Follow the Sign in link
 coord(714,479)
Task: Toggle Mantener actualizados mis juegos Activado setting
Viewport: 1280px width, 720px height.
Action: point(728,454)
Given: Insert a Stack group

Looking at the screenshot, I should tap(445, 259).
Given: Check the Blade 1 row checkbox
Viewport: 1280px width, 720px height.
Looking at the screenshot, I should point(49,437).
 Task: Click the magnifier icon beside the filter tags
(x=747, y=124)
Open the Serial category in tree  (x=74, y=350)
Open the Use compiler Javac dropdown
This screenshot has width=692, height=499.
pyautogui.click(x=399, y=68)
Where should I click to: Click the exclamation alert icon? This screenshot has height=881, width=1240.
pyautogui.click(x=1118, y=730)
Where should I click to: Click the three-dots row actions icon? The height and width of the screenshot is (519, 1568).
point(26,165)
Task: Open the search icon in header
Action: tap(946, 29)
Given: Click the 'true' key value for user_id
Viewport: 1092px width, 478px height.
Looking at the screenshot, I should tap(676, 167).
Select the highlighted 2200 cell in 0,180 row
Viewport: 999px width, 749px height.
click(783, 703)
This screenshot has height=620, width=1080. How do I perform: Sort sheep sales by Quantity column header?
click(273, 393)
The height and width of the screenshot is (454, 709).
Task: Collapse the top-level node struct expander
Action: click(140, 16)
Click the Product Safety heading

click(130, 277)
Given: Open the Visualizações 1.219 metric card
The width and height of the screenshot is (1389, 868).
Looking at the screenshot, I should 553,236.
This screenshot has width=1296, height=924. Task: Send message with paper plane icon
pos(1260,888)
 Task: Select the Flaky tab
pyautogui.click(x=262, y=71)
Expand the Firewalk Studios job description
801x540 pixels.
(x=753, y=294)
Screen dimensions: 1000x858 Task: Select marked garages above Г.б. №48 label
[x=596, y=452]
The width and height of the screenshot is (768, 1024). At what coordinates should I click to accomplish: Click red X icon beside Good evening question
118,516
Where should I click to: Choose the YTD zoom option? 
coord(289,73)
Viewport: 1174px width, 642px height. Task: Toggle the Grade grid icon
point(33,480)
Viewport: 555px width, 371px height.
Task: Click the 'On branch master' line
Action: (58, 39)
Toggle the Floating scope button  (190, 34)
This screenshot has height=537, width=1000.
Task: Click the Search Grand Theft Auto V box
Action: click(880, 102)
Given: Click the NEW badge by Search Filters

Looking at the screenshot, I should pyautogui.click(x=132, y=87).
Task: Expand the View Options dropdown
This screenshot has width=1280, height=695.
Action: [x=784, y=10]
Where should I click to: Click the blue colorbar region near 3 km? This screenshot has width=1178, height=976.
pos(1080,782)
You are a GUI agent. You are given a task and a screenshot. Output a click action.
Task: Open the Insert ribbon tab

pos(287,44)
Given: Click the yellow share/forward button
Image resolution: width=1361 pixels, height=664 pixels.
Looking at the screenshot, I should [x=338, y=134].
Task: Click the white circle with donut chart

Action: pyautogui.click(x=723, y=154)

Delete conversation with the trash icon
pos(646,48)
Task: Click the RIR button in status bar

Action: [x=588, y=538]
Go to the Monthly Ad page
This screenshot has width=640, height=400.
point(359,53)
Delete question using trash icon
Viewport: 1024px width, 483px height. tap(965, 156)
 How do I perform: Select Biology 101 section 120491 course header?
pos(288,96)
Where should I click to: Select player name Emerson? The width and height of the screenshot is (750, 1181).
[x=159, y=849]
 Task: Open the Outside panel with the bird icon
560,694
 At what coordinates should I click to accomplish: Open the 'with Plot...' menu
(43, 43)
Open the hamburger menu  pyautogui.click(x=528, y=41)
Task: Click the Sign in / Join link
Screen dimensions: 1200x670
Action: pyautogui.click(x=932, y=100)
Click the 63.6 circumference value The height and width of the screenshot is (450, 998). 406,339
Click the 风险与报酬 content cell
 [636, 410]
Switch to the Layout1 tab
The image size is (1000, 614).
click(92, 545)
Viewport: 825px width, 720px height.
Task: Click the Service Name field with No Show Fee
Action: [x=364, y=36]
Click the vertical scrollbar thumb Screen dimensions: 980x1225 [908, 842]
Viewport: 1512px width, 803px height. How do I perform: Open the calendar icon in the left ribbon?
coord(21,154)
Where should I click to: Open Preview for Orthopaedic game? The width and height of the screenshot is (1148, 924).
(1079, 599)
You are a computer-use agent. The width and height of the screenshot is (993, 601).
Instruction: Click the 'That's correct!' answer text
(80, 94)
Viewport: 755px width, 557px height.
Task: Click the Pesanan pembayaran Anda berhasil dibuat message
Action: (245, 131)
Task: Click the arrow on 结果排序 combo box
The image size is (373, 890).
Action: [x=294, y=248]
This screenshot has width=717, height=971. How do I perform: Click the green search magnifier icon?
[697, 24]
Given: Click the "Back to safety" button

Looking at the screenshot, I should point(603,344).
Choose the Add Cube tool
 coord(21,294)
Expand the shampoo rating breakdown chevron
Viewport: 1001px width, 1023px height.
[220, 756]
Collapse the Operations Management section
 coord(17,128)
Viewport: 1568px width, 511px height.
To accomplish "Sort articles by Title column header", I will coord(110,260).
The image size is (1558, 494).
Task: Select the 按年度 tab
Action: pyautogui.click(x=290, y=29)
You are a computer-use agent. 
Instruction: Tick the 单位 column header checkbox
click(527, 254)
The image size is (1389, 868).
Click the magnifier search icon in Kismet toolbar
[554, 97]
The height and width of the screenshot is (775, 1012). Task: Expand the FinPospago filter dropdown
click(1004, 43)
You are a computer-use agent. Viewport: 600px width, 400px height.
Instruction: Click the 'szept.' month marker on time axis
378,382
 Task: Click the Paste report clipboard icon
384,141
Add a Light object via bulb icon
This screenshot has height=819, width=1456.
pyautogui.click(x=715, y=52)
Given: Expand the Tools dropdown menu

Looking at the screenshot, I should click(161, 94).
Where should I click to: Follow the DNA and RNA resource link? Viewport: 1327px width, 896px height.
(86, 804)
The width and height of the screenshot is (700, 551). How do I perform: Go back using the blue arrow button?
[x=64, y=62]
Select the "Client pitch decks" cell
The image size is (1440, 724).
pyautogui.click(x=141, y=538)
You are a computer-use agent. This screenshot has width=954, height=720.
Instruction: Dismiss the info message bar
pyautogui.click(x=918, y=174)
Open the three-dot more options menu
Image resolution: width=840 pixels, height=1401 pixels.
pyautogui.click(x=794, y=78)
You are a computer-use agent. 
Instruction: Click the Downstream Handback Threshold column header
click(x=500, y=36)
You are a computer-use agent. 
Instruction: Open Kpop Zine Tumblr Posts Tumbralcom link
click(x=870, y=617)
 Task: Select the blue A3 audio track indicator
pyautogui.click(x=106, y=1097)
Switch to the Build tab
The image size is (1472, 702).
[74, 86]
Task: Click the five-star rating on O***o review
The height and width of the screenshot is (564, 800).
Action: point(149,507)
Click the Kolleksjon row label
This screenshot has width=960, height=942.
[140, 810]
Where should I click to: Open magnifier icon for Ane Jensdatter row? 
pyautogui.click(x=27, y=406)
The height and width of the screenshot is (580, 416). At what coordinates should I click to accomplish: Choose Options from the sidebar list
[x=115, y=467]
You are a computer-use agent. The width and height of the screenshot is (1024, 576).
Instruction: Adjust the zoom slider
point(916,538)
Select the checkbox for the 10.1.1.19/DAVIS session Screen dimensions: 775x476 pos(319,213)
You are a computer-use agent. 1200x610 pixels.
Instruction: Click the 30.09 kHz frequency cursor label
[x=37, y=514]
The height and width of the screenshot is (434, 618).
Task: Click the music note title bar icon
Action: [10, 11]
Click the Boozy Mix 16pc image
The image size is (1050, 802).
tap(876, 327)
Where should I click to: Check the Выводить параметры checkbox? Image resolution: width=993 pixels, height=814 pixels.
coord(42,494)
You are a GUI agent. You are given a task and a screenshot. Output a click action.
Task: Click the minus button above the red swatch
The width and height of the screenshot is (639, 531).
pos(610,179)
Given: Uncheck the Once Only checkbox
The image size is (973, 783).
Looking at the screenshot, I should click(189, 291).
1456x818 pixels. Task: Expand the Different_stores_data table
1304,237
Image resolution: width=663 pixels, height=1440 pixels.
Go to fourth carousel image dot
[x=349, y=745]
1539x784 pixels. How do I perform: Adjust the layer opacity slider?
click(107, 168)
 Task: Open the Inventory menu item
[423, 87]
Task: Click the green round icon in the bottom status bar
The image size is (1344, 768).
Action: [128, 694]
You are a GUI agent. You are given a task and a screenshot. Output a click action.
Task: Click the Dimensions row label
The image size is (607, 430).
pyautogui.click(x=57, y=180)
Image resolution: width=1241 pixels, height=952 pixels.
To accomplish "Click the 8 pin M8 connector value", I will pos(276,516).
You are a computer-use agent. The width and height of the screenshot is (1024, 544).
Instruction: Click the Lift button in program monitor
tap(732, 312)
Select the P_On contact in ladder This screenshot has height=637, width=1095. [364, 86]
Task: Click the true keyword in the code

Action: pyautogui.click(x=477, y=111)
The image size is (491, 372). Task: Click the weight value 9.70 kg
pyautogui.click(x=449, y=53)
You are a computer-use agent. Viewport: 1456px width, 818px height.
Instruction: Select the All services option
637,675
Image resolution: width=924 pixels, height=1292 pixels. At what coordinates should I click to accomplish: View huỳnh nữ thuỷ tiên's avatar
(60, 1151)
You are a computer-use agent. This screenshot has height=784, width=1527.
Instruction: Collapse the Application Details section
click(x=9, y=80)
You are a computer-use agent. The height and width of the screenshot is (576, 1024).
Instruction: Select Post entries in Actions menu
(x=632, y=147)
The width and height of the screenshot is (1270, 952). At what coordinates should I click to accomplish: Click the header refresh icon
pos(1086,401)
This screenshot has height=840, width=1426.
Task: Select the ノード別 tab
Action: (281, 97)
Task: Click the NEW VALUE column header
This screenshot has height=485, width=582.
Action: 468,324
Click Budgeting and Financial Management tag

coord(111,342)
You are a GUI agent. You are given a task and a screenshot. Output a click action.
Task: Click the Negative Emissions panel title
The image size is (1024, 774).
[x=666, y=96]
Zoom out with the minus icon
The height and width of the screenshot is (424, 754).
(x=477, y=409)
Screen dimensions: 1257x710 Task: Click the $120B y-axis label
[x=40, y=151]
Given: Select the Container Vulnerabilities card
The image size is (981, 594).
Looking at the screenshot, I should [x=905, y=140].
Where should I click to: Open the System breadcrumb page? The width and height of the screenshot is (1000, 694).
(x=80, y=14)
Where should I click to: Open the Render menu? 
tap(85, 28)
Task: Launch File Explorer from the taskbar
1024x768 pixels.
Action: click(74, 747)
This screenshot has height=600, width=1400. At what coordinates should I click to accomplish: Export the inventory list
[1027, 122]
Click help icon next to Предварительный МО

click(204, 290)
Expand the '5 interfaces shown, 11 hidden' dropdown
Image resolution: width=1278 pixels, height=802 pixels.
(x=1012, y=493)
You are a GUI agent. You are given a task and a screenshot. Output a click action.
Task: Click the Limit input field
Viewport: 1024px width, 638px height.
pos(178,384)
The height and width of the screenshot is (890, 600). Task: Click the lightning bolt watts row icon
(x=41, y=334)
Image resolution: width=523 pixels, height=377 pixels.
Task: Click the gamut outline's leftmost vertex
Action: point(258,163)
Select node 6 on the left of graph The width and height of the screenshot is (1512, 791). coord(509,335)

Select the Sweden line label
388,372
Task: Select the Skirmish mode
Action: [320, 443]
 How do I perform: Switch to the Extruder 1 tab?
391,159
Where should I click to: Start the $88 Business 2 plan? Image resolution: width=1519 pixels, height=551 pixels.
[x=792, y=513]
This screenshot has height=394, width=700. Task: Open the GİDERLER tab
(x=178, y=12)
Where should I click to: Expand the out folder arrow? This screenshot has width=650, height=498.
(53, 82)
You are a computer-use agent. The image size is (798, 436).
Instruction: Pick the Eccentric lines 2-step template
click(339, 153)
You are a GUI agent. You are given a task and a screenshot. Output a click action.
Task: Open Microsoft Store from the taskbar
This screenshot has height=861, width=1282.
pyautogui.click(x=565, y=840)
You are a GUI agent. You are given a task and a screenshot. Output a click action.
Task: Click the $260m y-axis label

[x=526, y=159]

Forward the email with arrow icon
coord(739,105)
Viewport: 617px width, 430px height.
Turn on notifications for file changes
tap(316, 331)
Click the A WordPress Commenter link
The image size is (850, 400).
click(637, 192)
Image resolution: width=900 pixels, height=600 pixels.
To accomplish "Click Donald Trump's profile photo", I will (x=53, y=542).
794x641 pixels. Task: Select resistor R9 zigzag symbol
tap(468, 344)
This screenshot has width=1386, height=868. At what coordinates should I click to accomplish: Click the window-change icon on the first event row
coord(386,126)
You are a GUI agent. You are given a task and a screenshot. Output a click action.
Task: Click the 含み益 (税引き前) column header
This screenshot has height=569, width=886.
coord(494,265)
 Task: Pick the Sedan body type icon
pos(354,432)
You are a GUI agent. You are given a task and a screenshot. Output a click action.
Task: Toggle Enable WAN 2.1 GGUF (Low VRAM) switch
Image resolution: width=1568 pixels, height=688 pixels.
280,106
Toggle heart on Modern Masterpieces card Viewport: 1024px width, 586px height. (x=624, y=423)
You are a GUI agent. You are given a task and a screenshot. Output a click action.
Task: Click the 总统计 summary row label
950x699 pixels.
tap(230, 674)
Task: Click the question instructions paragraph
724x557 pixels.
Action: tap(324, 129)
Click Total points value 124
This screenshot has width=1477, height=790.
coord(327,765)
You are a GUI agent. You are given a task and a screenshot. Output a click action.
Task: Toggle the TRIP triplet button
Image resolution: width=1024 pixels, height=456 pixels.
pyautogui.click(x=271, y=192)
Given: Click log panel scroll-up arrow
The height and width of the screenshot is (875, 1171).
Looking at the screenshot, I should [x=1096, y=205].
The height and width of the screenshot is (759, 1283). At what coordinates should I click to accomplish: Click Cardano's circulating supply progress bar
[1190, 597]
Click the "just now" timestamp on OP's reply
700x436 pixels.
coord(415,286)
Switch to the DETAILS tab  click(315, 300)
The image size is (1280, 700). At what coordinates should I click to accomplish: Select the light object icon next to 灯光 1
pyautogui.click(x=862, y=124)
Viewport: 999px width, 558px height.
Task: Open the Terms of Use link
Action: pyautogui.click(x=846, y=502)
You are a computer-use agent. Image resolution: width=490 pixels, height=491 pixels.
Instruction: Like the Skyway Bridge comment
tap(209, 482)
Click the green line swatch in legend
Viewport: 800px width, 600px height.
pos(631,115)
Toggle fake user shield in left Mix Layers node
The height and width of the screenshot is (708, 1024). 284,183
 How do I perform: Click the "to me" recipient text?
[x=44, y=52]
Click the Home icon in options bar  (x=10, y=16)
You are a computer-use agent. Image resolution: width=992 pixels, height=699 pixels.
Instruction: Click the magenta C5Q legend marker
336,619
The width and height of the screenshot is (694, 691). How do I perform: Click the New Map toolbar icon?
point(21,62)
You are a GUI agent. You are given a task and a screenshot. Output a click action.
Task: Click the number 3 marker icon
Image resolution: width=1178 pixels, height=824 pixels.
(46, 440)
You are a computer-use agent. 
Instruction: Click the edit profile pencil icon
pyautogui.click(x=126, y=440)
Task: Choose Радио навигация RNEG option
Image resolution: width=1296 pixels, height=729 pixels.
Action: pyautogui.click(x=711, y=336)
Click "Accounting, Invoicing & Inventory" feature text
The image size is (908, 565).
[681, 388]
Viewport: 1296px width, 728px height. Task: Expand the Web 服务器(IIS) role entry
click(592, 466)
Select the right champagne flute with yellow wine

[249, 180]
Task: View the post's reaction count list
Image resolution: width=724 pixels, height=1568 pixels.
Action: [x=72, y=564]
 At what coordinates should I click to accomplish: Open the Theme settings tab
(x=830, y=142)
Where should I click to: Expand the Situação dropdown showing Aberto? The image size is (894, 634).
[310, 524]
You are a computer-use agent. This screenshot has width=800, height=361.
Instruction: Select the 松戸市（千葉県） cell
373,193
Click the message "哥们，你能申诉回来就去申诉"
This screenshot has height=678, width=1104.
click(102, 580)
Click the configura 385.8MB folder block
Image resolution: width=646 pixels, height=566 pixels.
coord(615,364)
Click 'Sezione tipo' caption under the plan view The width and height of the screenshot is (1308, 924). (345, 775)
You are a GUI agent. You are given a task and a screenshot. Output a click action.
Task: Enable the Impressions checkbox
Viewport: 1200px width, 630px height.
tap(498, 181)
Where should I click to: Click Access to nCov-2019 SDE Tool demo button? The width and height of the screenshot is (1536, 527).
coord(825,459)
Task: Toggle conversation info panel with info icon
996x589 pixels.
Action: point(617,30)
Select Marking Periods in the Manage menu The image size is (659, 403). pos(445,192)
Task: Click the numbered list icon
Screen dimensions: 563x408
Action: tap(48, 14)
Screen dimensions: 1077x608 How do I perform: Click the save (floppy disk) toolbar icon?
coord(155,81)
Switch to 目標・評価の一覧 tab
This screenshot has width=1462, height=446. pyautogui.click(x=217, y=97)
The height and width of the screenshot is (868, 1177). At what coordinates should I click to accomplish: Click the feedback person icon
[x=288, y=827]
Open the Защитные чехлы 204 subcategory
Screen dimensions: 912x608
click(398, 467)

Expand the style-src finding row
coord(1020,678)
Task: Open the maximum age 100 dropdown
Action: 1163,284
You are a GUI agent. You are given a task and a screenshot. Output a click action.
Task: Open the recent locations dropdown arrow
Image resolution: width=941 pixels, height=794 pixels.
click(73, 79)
----
**ASSIGNMENT:** Each line above that carries the string "minus" has to be returned.

**TASK RESPONSE:**
Task: Click the minus button above the red swatch
Zoom out with the minus icon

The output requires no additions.